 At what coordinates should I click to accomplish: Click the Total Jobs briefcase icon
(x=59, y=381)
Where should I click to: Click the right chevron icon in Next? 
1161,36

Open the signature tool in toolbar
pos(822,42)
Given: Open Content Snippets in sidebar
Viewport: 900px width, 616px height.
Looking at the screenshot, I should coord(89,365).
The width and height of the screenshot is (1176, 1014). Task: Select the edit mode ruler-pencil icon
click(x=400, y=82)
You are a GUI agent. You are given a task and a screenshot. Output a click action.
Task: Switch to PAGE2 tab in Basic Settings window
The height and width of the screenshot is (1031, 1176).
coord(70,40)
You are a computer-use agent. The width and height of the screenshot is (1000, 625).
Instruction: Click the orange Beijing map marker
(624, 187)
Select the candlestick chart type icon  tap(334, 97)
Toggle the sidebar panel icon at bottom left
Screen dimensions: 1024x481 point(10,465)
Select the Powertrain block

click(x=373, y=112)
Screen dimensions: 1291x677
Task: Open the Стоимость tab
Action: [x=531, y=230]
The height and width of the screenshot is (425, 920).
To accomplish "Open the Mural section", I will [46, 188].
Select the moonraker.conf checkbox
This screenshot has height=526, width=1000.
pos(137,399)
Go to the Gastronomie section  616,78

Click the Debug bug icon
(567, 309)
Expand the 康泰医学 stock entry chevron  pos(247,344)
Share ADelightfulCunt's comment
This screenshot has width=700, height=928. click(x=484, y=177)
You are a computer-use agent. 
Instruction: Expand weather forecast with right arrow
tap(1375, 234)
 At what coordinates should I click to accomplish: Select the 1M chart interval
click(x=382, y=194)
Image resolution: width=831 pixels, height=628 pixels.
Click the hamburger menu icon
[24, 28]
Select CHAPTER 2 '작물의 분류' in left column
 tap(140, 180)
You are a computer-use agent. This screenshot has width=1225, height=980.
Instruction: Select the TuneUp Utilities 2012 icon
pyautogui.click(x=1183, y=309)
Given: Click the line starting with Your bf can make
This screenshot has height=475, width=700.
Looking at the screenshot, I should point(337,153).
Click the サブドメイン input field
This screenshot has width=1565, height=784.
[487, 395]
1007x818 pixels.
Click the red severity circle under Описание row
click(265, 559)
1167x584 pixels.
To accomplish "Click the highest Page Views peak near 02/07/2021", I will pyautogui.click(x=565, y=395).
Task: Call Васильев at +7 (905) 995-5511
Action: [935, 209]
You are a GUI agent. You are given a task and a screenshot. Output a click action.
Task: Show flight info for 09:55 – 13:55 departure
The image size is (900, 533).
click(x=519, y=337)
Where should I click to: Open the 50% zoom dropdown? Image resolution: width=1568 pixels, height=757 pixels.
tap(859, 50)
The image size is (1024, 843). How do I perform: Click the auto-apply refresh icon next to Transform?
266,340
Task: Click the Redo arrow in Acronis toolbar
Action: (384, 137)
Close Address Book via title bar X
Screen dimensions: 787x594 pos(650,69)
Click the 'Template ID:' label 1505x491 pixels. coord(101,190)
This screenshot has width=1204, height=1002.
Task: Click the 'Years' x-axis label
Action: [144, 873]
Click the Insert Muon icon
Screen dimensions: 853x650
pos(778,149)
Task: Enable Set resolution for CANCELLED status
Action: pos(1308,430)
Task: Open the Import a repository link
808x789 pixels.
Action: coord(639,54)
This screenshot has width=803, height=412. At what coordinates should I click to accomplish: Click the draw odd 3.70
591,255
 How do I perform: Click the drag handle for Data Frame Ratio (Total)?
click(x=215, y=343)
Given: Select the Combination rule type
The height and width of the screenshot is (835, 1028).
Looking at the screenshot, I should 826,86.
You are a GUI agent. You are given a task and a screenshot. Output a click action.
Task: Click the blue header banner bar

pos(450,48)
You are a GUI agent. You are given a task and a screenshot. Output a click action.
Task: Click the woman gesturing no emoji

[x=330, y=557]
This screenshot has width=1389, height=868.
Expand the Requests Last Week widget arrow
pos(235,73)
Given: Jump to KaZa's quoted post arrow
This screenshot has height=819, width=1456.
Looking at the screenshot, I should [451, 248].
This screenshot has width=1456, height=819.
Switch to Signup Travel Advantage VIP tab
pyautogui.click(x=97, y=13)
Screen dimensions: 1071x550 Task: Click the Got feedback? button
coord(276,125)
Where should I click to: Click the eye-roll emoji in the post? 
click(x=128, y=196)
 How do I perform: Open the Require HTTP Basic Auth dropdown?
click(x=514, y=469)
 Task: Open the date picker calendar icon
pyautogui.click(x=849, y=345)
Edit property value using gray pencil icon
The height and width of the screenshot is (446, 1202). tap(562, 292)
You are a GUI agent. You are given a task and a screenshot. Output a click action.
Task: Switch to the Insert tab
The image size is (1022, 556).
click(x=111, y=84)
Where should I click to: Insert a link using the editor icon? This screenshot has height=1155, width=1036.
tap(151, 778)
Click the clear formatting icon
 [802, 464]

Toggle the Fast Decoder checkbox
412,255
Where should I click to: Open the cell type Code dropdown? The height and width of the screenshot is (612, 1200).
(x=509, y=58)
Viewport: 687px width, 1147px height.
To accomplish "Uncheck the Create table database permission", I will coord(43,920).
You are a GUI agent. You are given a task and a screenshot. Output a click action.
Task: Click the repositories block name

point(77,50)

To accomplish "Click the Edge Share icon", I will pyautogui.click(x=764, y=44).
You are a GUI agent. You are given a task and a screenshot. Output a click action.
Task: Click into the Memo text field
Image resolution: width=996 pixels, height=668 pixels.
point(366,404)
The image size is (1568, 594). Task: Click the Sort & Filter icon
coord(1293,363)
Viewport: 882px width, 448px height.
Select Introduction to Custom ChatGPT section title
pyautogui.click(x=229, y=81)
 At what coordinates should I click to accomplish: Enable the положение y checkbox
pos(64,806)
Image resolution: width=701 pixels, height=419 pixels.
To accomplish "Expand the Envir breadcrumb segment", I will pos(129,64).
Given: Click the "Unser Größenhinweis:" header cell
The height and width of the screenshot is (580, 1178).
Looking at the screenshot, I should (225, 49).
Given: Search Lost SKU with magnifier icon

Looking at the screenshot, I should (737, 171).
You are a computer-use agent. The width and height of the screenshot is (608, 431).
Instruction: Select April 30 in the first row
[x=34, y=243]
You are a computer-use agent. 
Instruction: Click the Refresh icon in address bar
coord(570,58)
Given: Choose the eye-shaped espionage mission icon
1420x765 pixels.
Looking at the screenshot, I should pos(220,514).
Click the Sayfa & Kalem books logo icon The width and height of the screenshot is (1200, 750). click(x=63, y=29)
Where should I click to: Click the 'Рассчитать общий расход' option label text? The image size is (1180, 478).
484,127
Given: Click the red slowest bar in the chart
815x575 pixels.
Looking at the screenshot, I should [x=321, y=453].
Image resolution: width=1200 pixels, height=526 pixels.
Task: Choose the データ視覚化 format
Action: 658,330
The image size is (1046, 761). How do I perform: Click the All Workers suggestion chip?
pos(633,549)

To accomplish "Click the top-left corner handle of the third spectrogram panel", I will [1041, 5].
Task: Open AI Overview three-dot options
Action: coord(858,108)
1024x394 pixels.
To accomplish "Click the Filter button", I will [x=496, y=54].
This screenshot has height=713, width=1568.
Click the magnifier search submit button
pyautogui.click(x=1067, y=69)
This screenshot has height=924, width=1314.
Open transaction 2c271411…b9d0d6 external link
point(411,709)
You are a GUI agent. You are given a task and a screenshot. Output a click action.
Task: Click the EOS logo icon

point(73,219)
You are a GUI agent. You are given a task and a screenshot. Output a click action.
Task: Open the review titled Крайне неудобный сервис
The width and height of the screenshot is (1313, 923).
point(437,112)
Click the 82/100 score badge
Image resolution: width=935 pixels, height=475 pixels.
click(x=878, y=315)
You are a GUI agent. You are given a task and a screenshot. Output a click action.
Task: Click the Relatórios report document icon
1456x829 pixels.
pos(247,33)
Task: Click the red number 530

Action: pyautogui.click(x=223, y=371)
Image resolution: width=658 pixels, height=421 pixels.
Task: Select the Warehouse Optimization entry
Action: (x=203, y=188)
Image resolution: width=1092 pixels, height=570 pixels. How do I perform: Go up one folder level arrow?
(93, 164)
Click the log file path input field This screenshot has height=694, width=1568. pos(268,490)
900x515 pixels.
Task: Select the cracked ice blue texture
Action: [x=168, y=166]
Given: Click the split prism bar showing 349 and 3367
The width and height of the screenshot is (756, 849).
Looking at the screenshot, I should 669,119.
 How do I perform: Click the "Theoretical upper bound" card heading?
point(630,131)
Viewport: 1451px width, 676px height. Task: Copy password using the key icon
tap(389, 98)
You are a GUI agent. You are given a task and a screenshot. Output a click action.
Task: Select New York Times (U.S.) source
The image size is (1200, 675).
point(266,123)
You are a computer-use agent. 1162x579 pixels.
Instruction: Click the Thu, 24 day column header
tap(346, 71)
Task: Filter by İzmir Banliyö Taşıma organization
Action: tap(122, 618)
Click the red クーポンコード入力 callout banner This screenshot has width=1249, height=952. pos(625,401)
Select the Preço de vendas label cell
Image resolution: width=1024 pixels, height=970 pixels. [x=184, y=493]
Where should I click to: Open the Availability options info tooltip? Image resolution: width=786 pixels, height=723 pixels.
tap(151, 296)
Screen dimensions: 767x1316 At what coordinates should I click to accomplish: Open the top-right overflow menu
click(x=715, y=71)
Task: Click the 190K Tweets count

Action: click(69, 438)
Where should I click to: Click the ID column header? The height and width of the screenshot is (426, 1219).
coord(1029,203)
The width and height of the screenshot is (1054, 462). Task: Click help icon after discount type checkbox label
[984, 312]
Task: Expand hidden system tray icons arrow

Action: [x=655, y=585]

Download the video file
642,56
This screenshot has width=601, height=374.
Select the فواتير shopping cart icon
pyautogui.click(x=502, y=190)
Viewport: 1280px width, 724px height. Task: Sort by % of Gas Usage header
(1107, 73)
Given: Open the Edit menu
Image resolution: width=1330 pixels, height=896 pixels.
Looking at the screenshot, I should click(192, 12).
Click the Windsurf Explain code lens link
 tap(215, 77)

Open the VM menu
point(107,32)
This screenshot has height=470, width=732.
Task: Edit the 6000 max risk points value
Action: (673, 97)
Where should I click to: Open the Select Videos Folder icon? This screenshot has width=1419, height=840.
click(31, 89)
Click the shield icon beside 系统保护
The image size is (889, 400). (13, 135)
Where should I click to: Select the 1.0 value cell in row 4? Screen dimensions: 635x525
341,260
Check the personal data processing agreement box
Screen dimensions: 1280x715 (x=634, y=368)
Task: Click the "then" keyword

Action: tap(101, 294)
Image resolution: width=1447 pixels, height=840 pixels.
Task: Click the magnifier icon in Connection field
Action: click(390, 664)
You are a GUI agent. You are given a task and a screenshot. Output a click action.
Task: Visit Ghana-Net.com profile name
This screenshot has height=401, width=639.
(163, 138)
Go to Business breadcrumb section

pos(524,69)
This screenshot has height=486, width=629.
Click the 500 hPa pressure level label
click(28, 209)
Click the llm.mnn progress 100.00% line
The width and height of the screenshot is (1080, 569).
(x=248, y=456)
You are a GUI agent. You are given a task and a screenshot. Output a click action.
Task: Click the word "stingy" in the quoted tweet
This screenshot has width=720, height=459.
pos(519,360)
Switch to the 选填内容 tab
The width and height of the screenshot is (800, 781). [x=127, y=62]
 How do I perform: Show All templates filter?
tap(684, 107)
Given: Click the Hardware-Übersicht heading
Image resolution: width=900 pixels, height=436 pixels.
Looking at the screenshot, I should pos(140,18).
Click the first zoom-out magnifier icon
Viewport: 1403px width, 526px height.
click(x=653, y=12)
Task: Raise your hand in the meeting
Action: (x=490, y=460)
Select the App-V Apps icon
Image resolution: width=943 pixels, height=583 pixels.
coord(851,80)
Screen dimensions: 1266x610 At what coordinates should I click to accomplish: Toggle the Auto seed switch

·····

Copy everything from the line containing "Edit property value using gray pencil icon" down to the line containing "will pyautogui.click(x=764, y=44).", swapping "Toggle" for "Flip" and leaving the rest unchanged.

__Answer for this exercise__.
Edit property value using gray pencil icon
The height and width of the screenshot is (446, 1202). tap(562, 292)
You are a GUI agent. You are given a task and a screenshot. Output a click action.
Task: Switch to the Insert tab
The image size is (1022, 556).
click(x=111, y=84)
Where should I click to: Insert a link using the editor icon? This screenshot has height=1155, width=1036.
tap(151, 778)
Click the clear formatting icon
 [802, 464]

Flip the Fast Decoder checkbox
412,255
Where should I click to: Open the cell type Code dropdown? The height and width of the screenshot is (612, 1200).
(x=509, y=58)
Viewport: 687px width, 1147px height.
To accomplish "Uncheck the Create table database permission", I will coord(43,920).
You are a GUI agent. You are given a task and a screenshot. Output a click action.
Task: Click the repositories block name

point(77,50)

To accomplish "Click the Edge Share icon", I will pyautogui.click(x=764, y=44).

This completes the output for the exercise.